## WHAT THE TASK ASKS
Restate word for word each line from the one containing "Given: Click the Elements logo icon" through the end of the material, and nothing more. Drop every picture.

↓

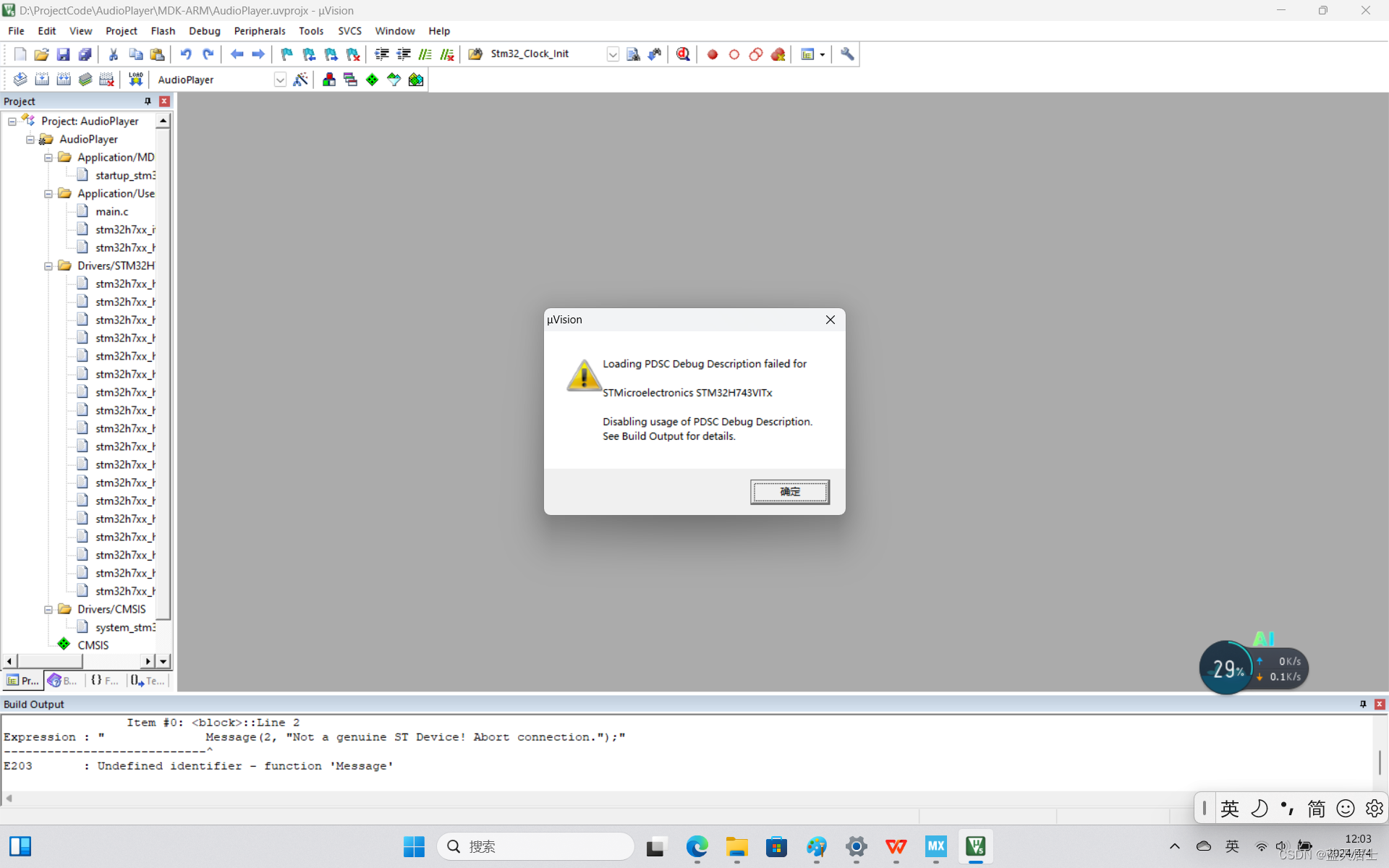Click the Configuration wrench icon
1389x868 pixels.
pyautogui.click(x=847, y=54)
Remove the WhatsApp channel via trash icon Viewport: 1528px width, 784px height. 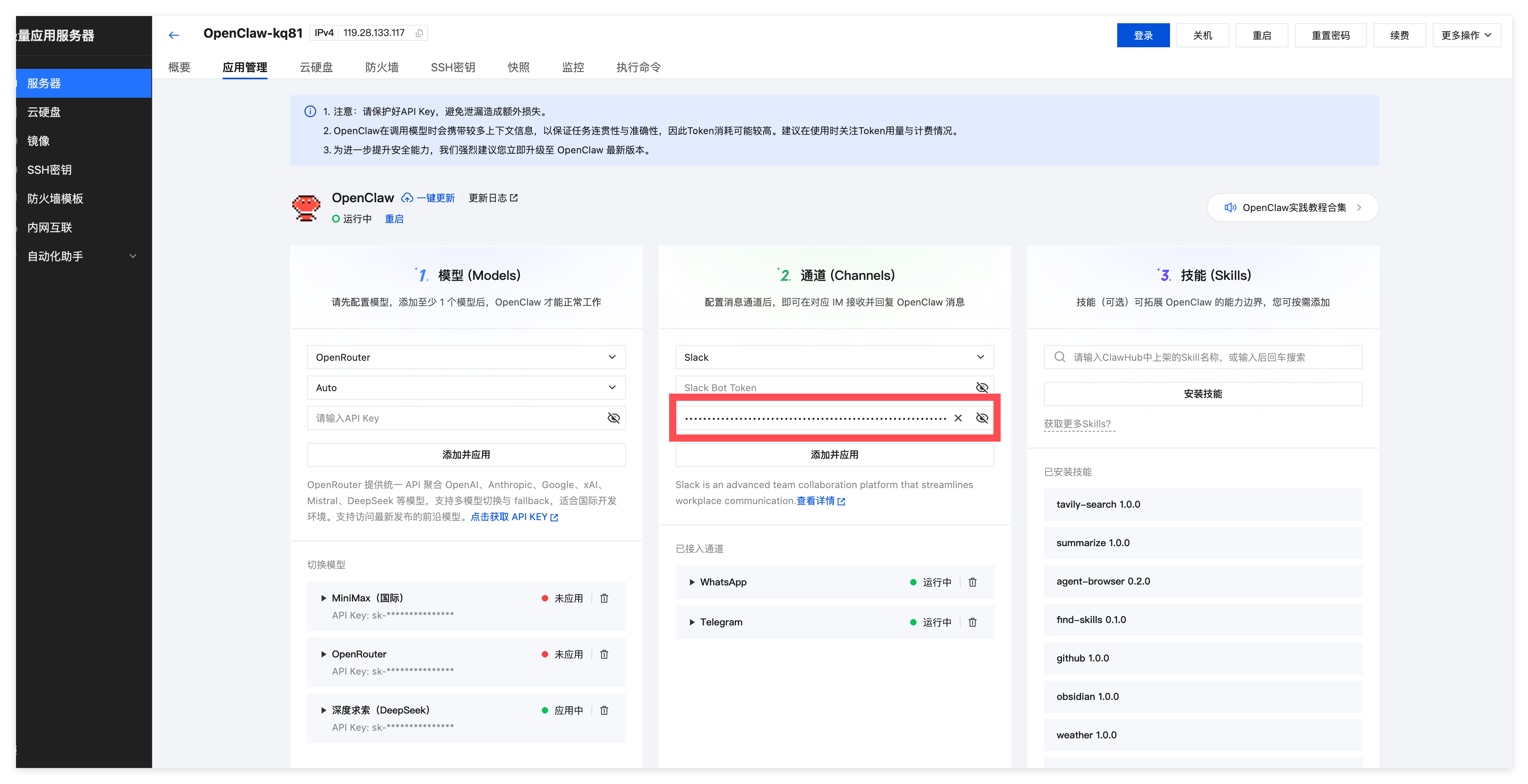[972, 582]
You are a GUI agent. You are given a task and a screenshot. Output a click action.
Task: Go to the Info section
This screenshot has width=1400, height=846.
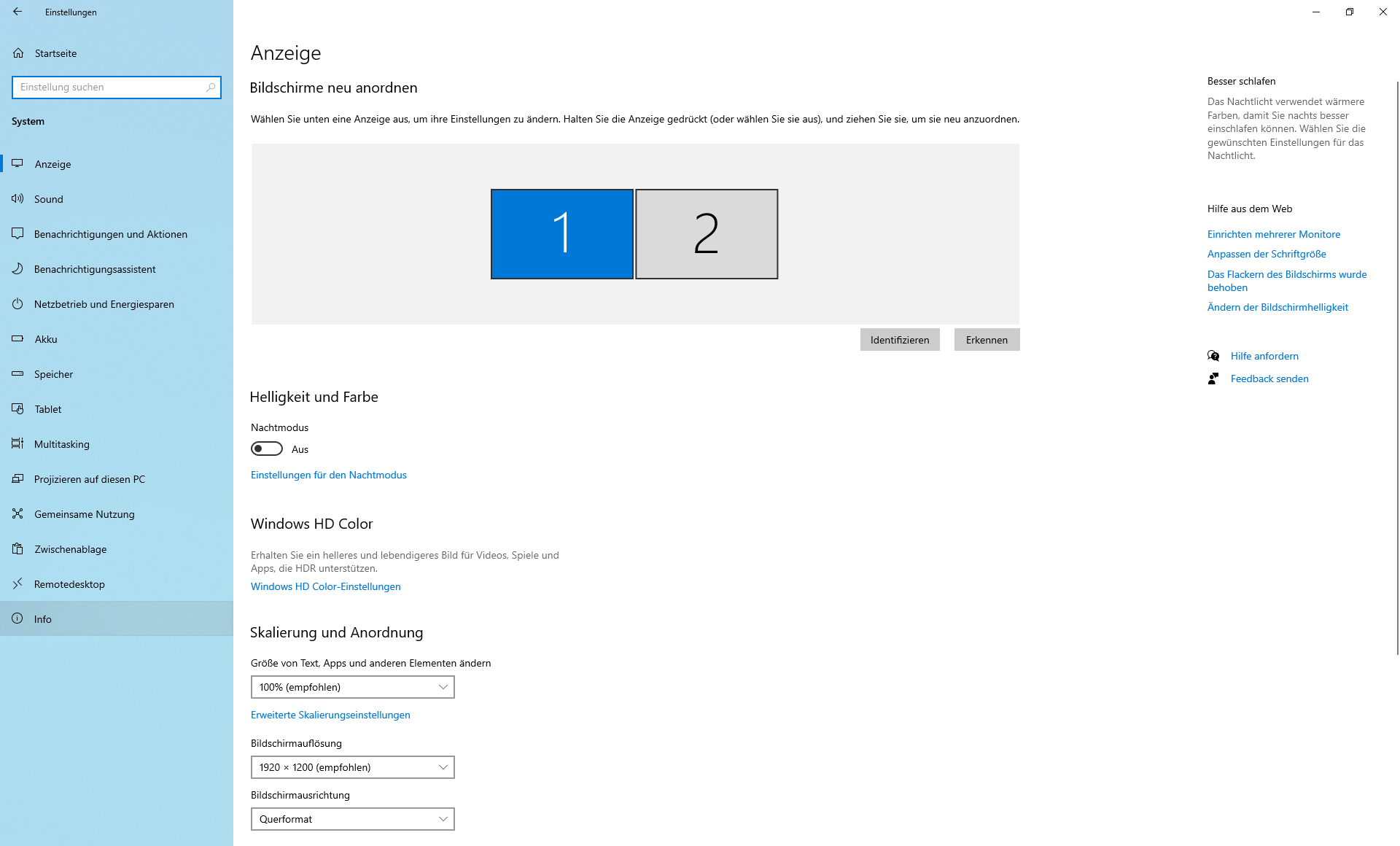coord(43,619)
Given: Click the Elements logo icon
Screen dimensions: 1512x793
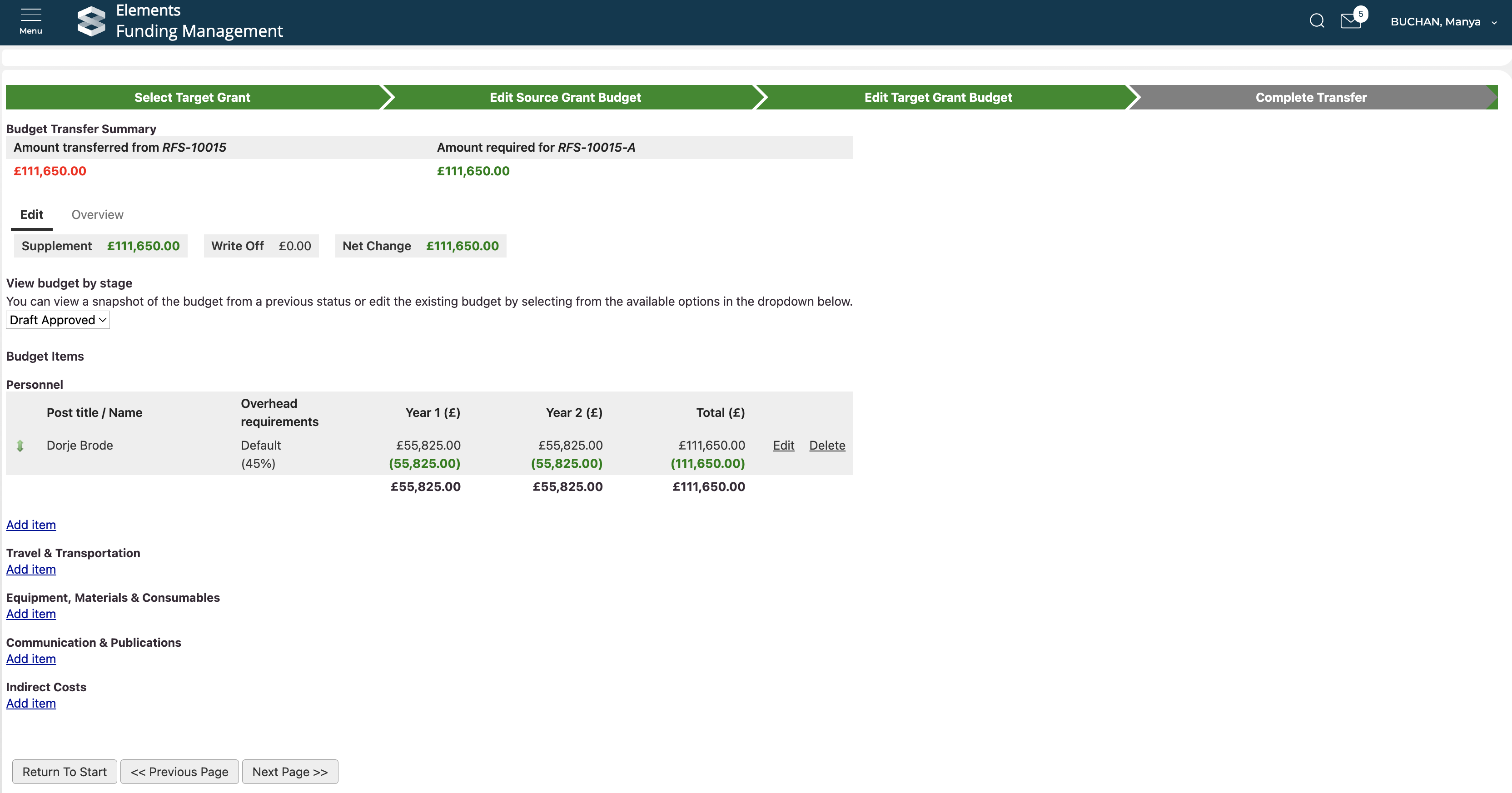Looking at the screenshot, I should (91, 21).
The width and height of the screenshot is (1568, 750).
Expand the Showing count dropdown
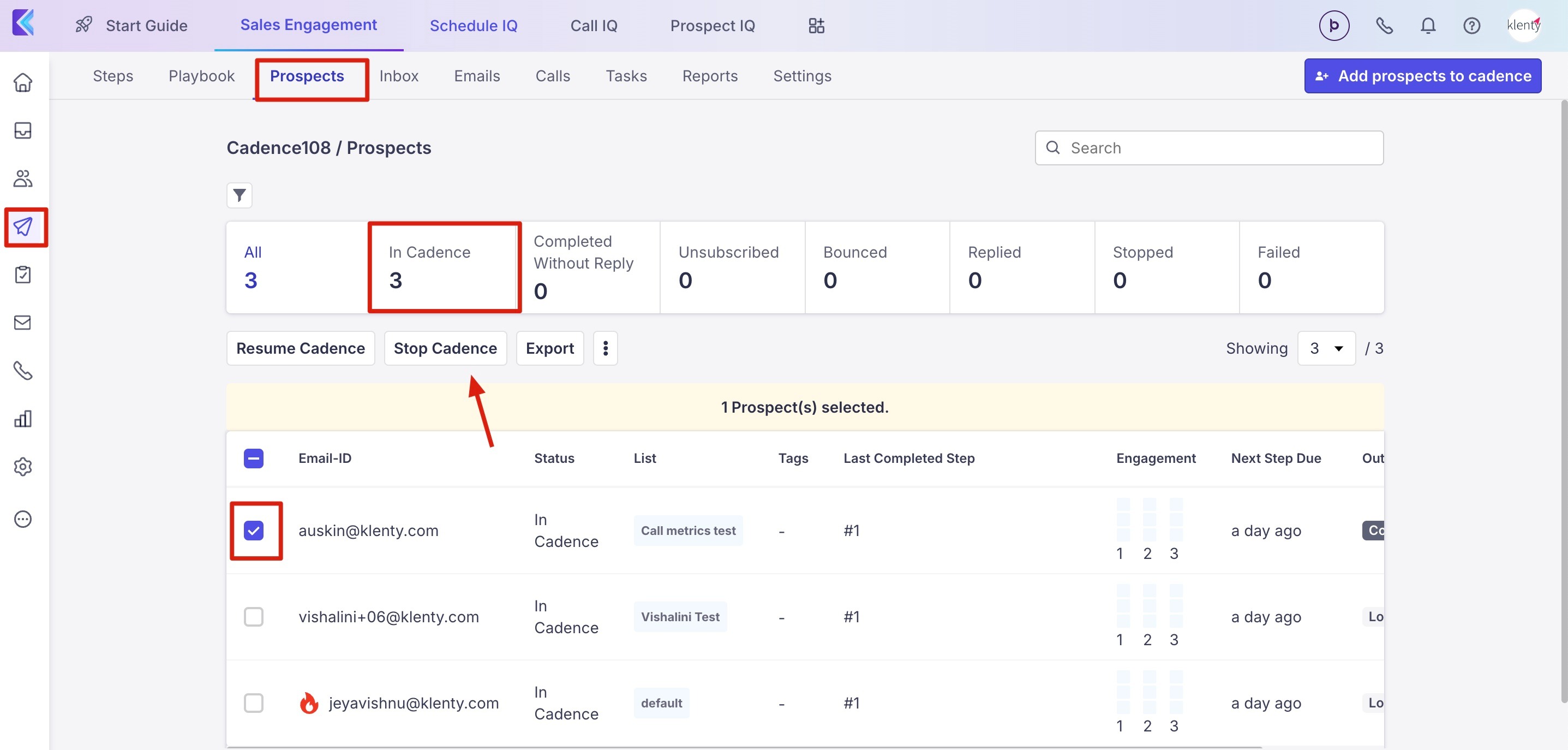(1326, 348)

↑

## FINAL ANSWER
Given: Click the Elements logo icon
Screen dimensions: 1512x793
Looking at the screenshot, I should (91, 21).
The width and height of the screenshot is (1568, 750).
Expand the Showing count dropdown
(1326, 348)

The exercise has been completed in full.